Thursday, February 4, 2016

The Reason I'm Off Facebook

I realize most of my friends don't realize I'm off Facebook for the last 2 weeks, and this won't be published there, so it's a matter of people seeking my blog out, which is rare.

The reason I stepped away from social media for the most part is basically because I've been bombarded (some of which I have allowed by the things/people I've followed) has become too much for my mental health to be "good." I haven't been well in this realm for a number of months, and the reality is, I can't handle the things I'm passionate about. The animal rights groups and animal advocates - the petitions and posts about animal abuse... it's just more than I can bear as a broken individual.

I know I am in charge of what I see and hear about. I realize that what I am passionate about is ugly and hard to watch/see. It has become more of a burden on my psyche to see it on an hourly basis, and I stepped away because of my mental instability.

__Data listing__

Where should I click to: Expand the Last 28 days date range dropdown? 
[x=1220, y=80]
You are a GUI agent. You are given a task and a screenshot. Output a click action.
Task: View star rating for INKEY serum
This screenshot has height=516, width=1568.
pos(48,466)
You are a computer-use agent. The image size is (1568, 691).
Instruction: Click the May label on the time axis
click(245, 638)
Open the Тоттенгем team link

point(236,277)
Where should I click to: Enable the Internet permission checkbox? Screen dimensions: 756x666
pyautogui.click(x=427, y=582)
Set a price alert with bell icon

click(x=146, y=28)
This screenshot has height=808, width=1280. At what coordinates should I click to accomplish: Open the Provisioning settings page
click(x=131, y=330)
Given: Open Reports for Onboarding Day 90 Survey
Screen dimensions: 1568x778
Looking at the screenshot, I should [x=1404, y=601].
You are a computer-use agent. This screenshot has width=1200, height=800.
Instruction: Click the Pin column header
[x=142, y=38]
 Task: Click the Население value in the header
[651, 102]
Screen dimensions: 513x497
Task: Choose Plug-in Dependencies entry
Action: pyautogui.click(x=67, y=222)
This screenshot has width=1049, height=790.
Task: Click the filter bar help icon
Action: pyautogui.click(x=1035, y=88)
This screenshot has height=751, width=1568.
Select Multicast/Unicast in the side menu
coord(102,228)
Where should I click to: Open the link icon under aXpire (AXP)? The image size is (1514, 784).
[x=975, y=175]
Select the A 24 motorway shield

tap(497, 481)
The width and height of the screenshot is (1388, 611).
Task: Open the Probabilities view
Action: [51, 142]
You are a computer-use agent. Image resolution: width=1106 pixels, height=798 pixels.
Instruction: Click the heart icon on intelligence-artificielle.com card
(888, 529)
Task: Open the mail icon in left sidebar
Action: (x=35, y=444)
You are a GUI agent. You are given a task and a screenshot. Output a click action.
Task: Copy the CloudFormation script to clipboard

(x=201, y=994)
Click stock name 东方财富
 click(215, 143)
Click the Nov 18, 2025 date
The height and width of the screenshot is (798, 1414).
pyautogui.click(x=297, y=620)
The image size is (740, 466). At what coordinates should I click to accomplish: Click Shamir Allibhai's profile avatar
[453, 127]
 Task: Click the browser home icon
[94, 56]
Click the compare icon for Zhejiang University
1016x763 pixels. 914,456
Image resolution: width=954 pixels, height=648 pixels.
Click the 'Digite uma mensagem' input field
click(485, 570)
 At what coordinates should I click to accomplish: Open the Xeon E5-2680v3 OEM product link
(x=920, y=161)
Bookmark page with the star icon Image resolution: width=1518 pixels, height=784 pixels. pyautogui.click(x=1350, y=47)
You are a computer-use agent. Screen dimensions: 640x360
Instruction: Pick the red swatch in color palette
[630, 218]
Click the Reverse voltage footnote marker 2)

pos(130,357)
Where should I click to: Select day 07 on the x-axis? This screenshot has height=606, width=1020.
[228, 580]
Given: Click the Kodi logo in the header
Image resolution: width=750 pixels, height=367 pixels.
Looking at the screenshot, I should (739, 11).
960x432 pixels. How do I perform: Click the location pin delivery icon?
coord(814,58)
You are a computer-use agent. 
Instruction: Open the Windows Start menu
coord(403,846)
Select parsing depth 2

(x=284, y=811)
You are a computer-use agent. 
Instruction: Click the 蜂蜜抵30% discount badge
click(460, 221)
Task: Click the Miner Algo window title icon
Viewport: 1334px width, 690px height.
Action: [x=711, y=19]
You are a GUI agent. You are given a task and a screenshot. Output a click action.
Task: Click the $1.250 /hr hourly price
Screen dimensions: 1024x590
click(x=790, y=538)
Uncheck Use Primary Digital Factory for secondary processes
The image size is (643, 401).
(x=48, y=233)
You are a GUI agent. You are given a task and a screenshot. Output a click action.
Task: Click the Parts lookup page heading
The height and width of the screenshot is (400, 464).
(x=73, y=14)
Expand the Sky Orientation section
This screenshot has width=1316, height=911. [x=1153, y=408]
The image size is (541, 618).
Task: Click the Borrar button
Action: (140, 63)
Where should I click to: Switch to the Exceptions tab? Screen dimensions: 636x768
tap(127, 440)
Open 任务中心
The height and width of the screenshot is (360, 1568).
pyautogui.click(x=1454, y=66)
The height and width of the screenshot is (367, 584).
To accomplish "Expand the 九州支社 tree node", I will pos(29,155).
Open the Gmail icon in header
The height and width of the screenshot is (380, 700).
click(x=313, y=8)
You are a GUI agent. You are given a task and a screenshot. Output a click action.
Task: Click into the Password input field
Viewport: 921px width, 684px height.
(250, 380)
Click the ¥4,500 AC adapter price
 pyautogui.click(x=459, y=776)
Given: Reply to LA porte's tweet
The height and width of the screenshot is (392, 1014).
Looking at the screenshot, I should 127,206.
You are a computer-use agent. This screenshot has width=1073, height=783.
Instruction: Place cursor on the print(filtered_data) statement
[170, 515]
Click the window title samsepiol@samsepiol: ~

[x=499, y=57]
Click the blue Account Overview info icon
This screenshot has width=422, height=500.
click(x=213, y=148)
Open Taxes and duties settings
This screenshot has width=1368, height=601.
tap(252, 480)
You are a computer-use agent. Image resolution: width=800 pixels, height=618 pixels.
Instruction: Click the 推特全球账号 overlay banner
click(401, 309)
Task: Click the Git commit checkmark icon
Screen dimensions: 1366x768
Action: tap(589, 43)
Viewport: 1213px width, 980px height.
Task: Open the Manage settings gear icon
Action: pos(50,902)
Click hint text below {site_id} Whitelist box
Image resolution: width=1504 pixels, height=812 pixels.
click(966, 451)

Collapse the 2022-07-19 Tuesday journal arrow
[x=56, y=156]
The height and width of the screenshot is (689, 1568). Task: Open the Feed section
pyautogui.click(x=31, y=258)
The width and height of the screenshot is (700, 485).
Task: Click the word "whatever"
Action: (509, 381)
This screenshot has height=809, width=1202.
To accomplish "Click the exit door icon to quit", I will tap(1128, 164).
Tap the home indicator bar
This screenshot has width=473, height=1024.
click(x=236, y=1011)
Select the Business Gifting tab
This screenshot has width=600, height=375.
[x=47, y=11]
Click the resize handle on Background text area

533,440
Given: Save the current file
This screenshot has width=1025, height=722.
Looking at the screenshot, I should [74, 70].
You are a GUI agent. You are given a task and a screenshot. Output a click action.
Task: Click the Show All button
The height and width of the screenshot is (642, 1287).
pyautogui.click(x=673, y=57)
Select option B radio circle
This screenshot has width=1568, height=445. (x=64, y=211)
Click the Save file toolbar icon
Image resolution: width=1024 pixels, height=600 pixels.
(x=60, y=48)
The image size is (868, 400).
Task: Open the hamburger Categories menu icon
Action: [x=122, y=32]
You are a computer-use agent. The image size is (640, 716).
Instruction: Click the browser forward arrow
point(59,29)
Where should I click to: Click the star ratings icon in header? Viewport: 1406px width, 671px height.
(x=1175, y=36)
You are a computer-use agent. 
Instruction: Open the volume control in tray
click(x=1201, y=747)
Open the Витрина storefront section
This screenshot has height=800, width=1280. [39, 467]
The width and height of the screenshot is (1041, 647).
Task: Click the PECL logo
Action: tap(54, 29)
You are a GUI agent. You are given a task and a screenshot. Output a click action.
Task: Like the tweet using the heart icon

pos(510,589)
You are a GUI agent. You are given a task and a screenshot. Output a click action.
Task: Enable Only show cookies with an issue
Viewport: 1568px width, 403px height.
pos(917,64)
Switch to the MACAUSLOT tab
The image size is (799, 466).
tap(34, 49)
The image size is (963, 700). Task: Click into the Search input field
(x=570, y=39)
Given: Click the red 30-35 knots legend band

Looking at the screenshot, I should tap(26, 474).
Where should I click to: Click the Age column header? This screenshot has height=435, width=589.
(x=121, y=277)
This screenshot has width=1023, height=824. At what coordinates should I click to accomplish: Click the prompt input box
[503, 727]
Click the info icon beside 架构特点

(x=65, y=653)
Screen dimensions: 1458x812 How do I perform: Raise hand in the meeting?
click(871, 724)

__Tasks to carry out__
1. Please reproduce the blog post about leaving Facebook, beginning at the words "The reason I stepped" and stopping after the words "a broken individual.".
2. Carry on the blog post about leaving Facebook, starting right after its last sentence.
The items are separate material, unrelated to the blog post about leaving Facebook.

__Exercise responses__
1.
The reason I stepped away from social media for the most part is basically because I've been bombarded (some of which I have allowed by the things/people I've followed) has become too much for my mental health to be "good." I haven't been well in this realm for a number of months, and the reality is, I can't handle the things I'm passionate about. The animal rights groups and animal advocates - the petitions and posts about animal abuse... it's just more than I can bear as a broken individual.

2.
Very few people have noticed and reached out in other ways to ask how I am, what I'm doing, and why I stepped away. I realize that I'm just a small grain of sand in the workings of all of my friends and family's lives. It's okay... if nothing else it has allowed me a bit of peace and solitude that I don't often get. I can't say I'm bombarded by friends in any way... but I've felt a distance from the ugly that plagues the internet every day.

I miss sharing my feelings, and sharing my artwork on a daily basis. I miss getting the accolades I'm used to. Ben mentioned to me that he thought I broke away was because I wanted to see the people clamor for my presence, and reach out to me to see why I was missing in their lives. It's a reality that most of who I know haven't noticed. I'm not mad... maybe slightly disappointed. Who doesn't love attention? It's not who I am to revel in other's approval... but it's a way for me to feel relevant.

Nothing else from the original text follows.